COMPLETE THE FOLLOWING:
1. In the OSGi post, what version range is given as an example for the org.junit.core package?
2. Please reproduce the passage of the OSGi post word for word, starting at "I have certainly" and ending at "the following conclusions.".
3. Carry the OSGi post forward from its last sentence, keeping its voice and subject.

··· SOURCE ···

A few nights ago John Stevenson (@jR0cket) and I were fortunate enough to be taken through a explanation of OSGi by some of its key proponents: Neil Barlett (@njbarlett), Zoe Slattery (@zoe_slattery) and Alasdair Nottingham.
I have certainly battled JAR hell and have also experienced problems with keeping web and enterprise applications isolated from each other (manipulating parent delegation and CLASSPATHs anyone?). This has been throughout my Java career (~10 years now), but I had never investigated OSGi properly as an alternative. Why? Because I never spent the time investigating OSGi properly and I was under the strong impression that it was better suited for IDE, App Server and tooling development as opposed to application development.
So after a good couple of hours of discussion I came out with a greater appreciation for OSGi and the following conclusions.
The Good
OSGi's core principles are pretty sound
OSGi is a sound solution for modularity, it clearly breaks the developer away from the artificial JAR model of 'modularity' and instead gets you to think about what Java packages you are dependent on. Through some simple metadata information in your manifest file you can specify the packages that you are dependent on (including a version range). For example, your test code may rely on the org.junit.core package within JUnit. Normally you would reference the entire JAR, but with OSGi you can reference just the package org.junit.core, as well as the version range that you want (e.g. 4.7.1 to 4.8.2). That package can then be supplied by any bundle (which still uses the JAR construct) which 'exports' it. You can probably already envision that a much smaller bundle can be provided than the default large JUnit JAR file.

··· EXCERPTED RECORDS ···

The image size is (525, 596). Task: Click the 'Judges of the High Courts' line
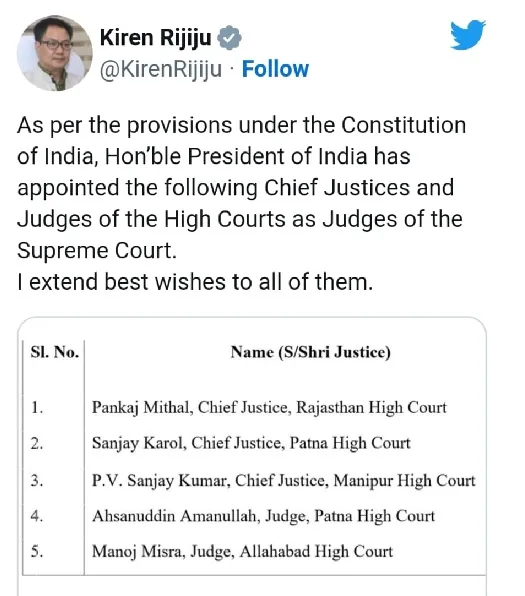(240, 219)
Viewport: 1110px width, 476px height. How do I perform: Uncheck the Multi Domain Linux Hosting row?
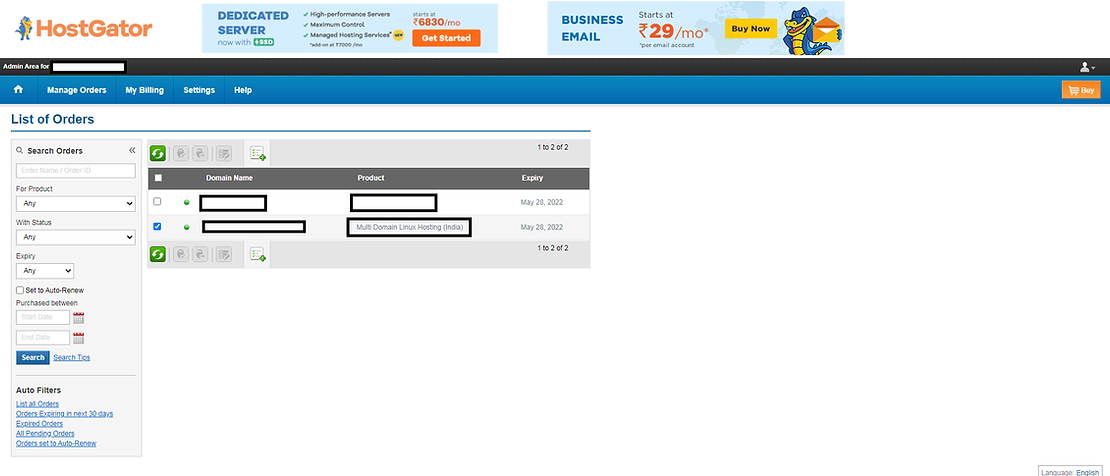pyautogui.click(x=157, y=227)
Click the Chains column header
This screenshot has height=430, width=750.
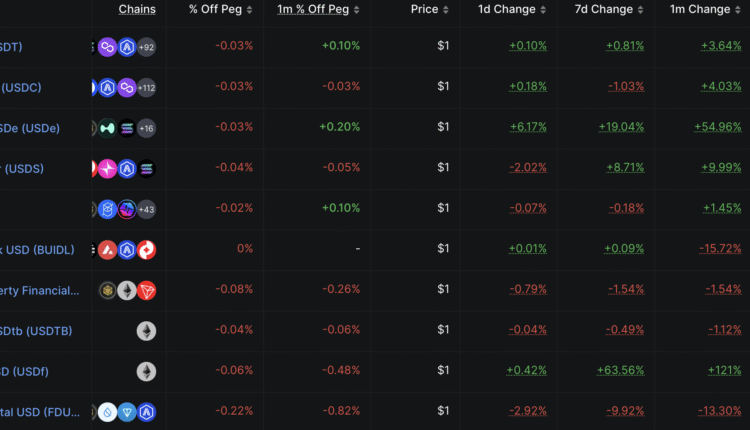pos(137,9)
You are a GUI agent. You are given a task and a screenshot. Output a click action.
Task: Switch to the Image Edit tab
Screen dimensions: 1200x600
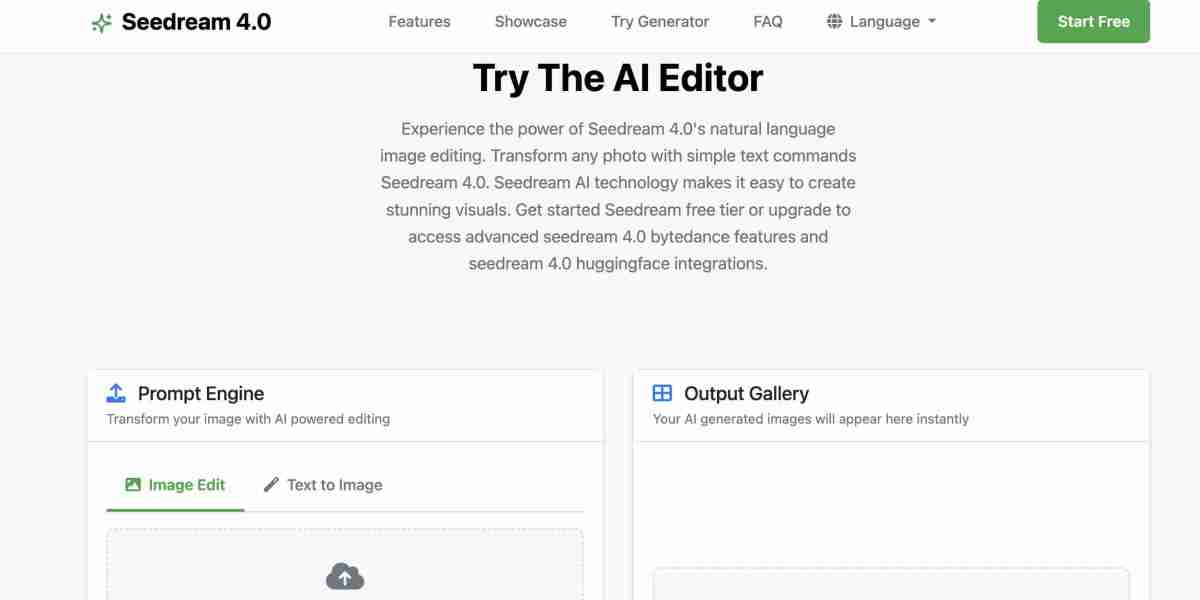pyautogui.click(x=176, y=485)
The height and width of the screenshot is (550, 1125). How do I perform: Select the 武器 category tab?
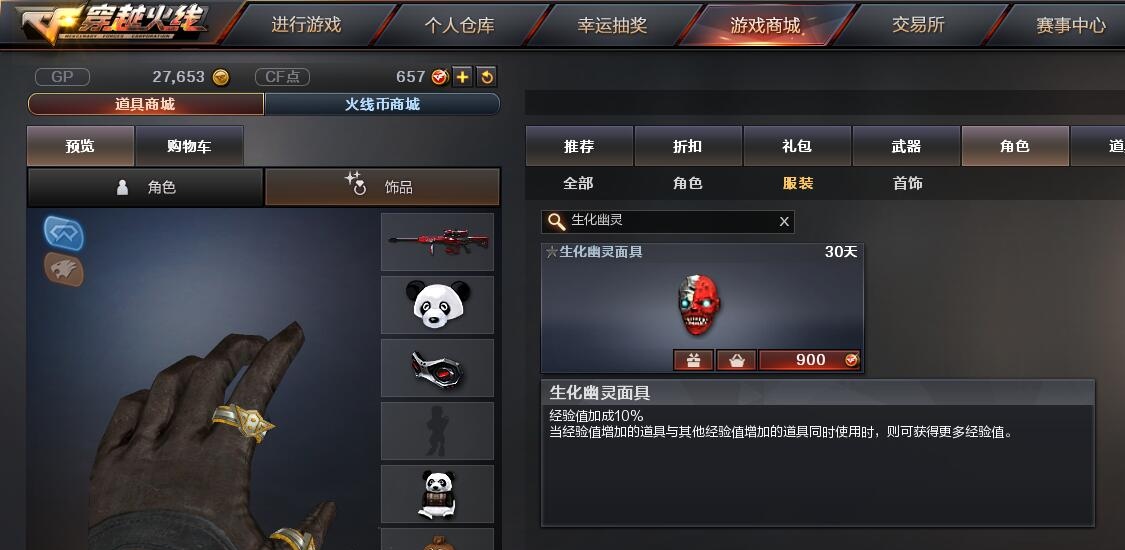pos(906,146)
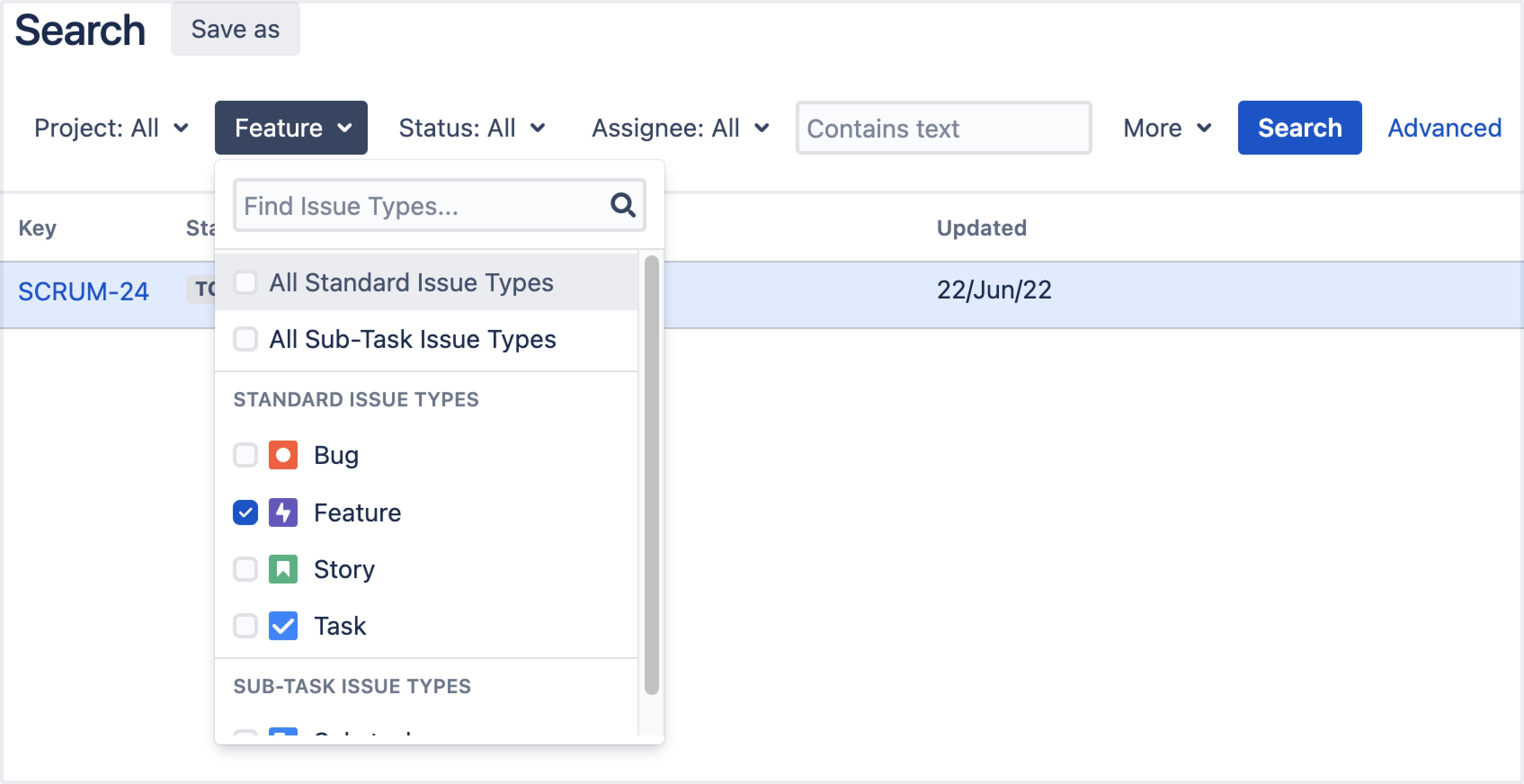
Task: Click the red Bug issue type icon
Action: click(x=283, y=455)
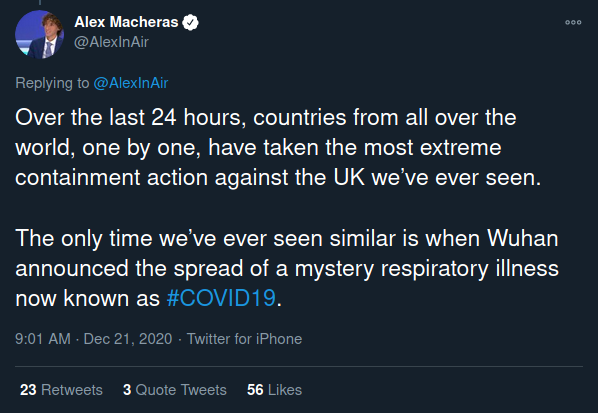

···

THE REPLIES:
1. 4.7.1 to 4.8.2

2.
I have certainly battled JAR hell and have also experienced problems with keeping web and enterprise applications isolated from each other (manipulating parent delegation and CLASSPATHs anyone?). This has been throughout my Java career (~10 years now), but I had never investigated OSGi properly as an alternative. Why? Because I never spent the time investigating OSGi properly and I was under the strong impression that it was better suited for IDE, App Server and tooling development as opposed to application development.
So after a good couple of hours of discussion I came out with a greater appreciation for OSGi and the following conclusions.

3.
OSGi actually encourages you to design better APIs
For those following the various clean code or software craftsmanship movements will appreciate the fact that by utilising OSGi, the developer is actually encouraged to think about splitting their public API into loosely coupled 'bundles'. The analogy here is that of Maven, which although polarises developers, does encourage them to use a correct build life cycle (clean, compile, test, package, environmentalise). good API developers should certainly look at supporting OSGi in order to help them designed better APIs
OSGi is relatively easy to get started with
You can start with an existing application and simply provide the OSGi bundle information in the manifest file for that JAR. You will tend to find that a vast majority of the dependencies already have OSGi bundle versions and it is not difficult to swap to an OSGi based build using Maven or Ant. In fact, as OSGi is already a well established technology it probably pays to have an OSGi bundled version of any project artifacts you produce. The tooling is adequate on most major IDEs (especially Eclipse) although the OSGi community would still like to see improvements in this area.
What the OSGi alliance is working on improving
A common/std tool for deploying OSGi applications to runtime environments
OSGi does have a std API for deployments, but this does mean that developers need to implement a deployment mechanism for deploying their apps to runtime environments. Most modern application servers do have OSGi container support, but the deployment mechanism is arguably different each time. This is an area that the OSGi alliance is working on and hopefully some standard tooling around this standard will come out soon. Although it seems like a small usability gap for OSGi, my guess is that this is a real adoption blocker.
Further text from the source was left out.